NIKUSTAK, FYROM (AFP) - Ethnic Albanian guerrillas in the Former Yugoslav Republic of Macedonia (FYROM) say they want peace talks between the Skopje government and Albanian politicians to succeed so they can end their five-month insurgency which has brought the Balkan country to the brink of civil war.

But they say they are ready to resume fighting if their demands are not met at the negotiating table.

"I really hope that the political process will succeed and in this case we will be ready to lay down our arms immediately. But if they want war, they will have it," a rebel, Commander Hoxha, told AFP yesterday.

"Nobody wants war here," said another, Commander Sokoli, from the "113 Ismet Jashari-Kumanova" brigade's base in Lipkovo. "We have our political representatives and if there is a political solution, we will obey orders," said Sokoli, who has been involved in the insurgency since the first shots were fired in February.

All six brigades, the self-styled National Liberation Army (NLA) claims it has operating in FYROM, say they want to leave space for the peace process to work.

Internationally-brokered peace talks between Skopje and ethnic Albanian political leaders resumed on Saturday, after the rebels withdrew from key positions in the northwest of the country under an accord with the NATO transatlantic military alliance on Thursday.

The rebels say they are fighting for greater rights for the Albanian minority.

The talks, in the southern town of Ohrid, far from the fighting, are focusing on demands that Albanian be made into an official language, alongside Slav-Macedonian, as well as the establishment of an independent ethnic Albanian police force in certain areas.

Sokoli said that rebels would be vigilant to ensure that any deal would be respected, saying a previous agreement, which had prompted rebels to pull out of Aracinovo near Skopje, had not been respected by the government side.

On Friday another commander, Gjini, told AFP the ethnic Albanian rebels had so far used only 50 to 60 percent of their military potential.

The ongoing peace talks had been postponed for a day to relocate them to the south of the country because of security fears and concerns that the rebel withdrawal from key positions had not been completed.

However, the rebels also claim that they are ready to attack the capital Skopje and are present in the towns southwest of Ohrid, where the peace talks are being held, Bitola, Struga and Debar.

Macedonian interior ministry convoy shot at.

AFP

A convoy transporting Macedonia's Interior Minister Ljube Boskovski was shot at by ethnic Albanian guerrillas in the region of the northwestern flashpoint town of Tetovo, Macedonia's TV A1 television said.

No-one was injured, it said.

TV AI said Macedonian police responded with machine gun fire.
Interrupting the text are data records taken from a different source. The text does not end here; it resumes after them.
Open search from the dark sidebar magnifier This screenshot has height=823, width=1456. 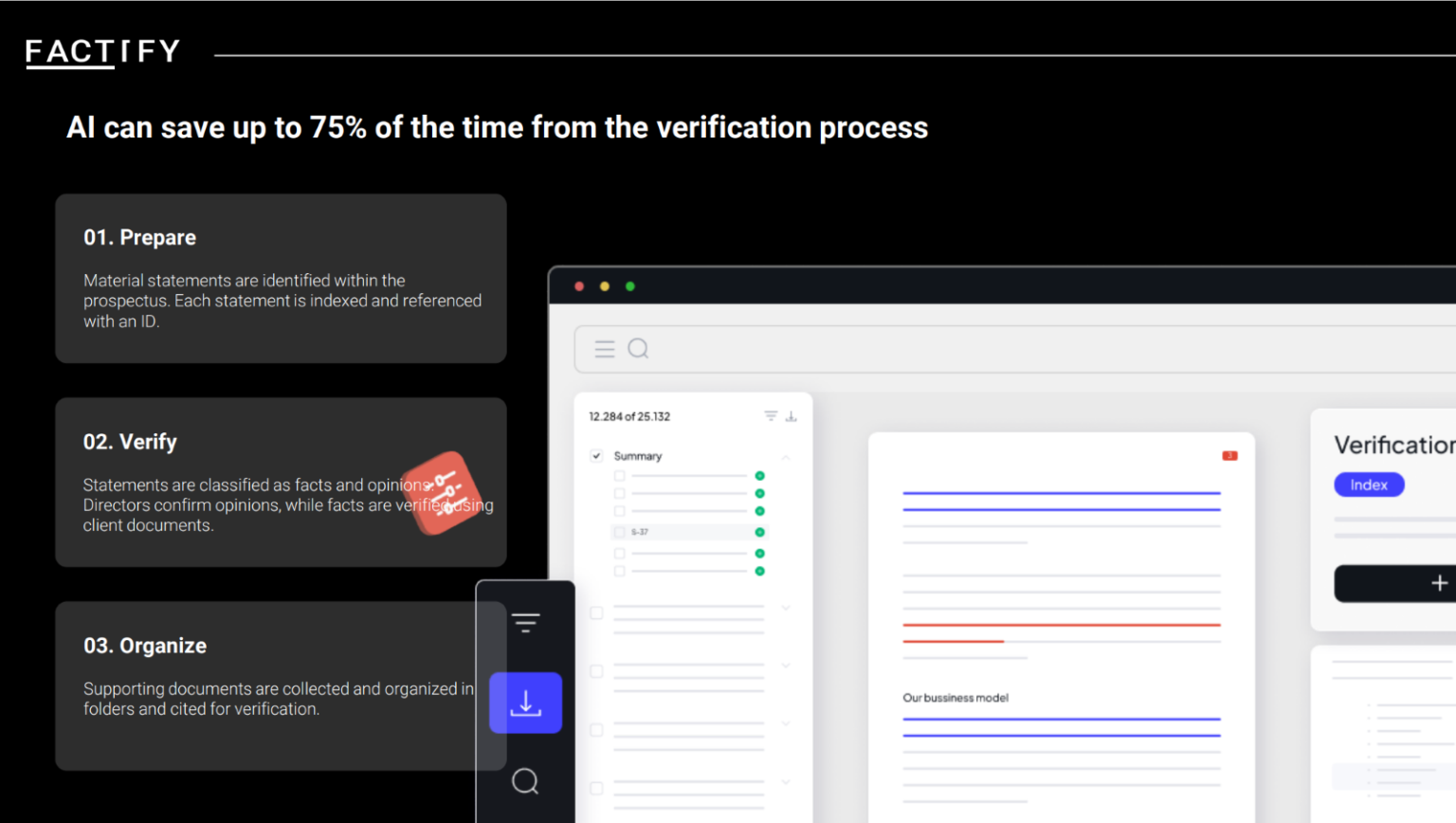tap(525, 781)
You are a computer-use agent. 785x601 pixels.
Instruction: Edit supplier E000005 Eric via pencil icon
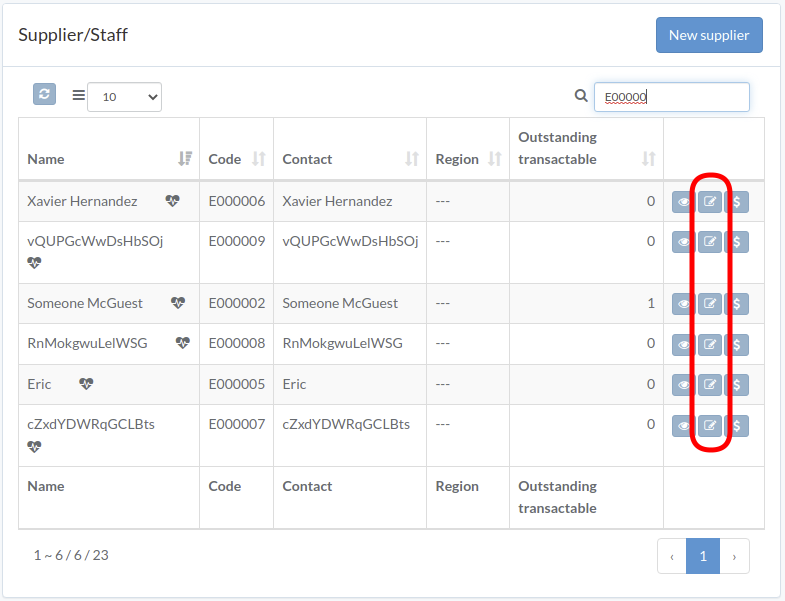(710, 385)
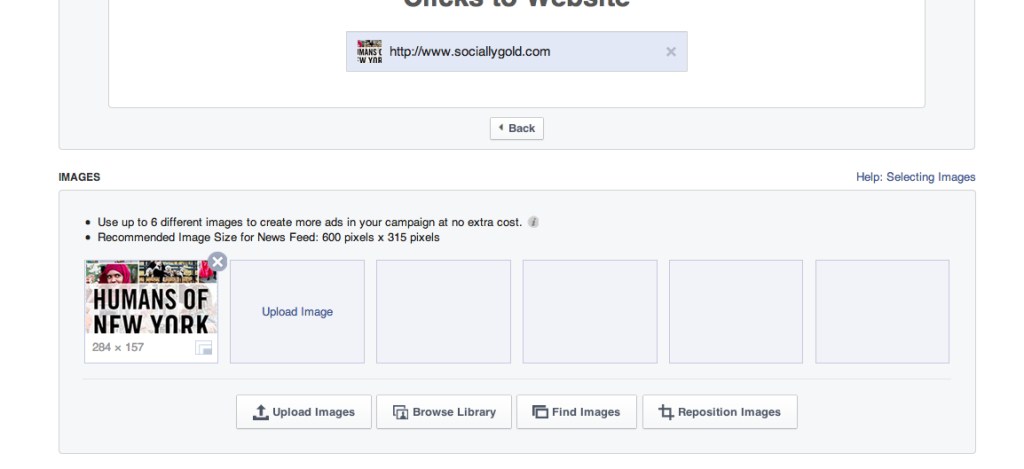
Task: Click the http://www.sociallygold.com URL field
Action: coord(517,52)
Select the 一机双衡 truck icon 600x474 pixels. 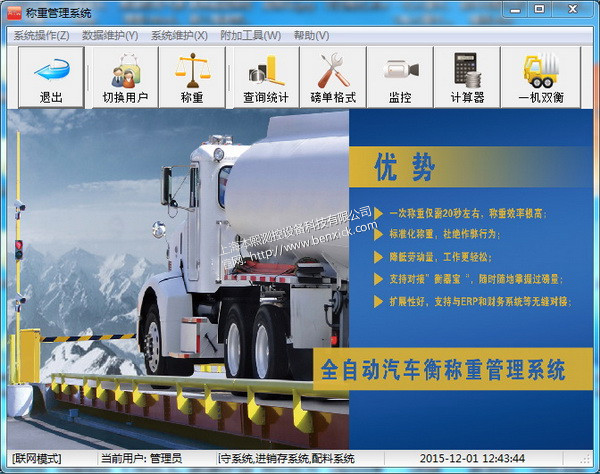[x=541, y=77]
It said the incident happened along the road leading from the capital Skopje to Tetovo.

Boskovski was returning from a visit to people from the village of Lesok who fled their homes last week and took refuge in a neighbouring village to escape fierce fighting between ethnic Albanian rebels and government forces, it said.

The incident took place as the Macedonian government met for a second day with ethnic Albanian political leaders in Ohrid, southern Macedonia, for peace talks aimed at heading off civil war in the Balkan country.

The peace talks, which followed a rebel withdrawal from key positions around Tetovo on Thursday, had been originally planned for Tetovo itself, but had been moved to the south amid security concerns.

Several hundred people fled their homes last week around Tetovo after a July 5 ceasefire disintegrated into fierce fighting between Macedonian forces and Albanian rebels.

The Macedonian government is now trying to encourage the displaced to return, by arranging visits which will allow them to evaluate whether it is safe enough to return home.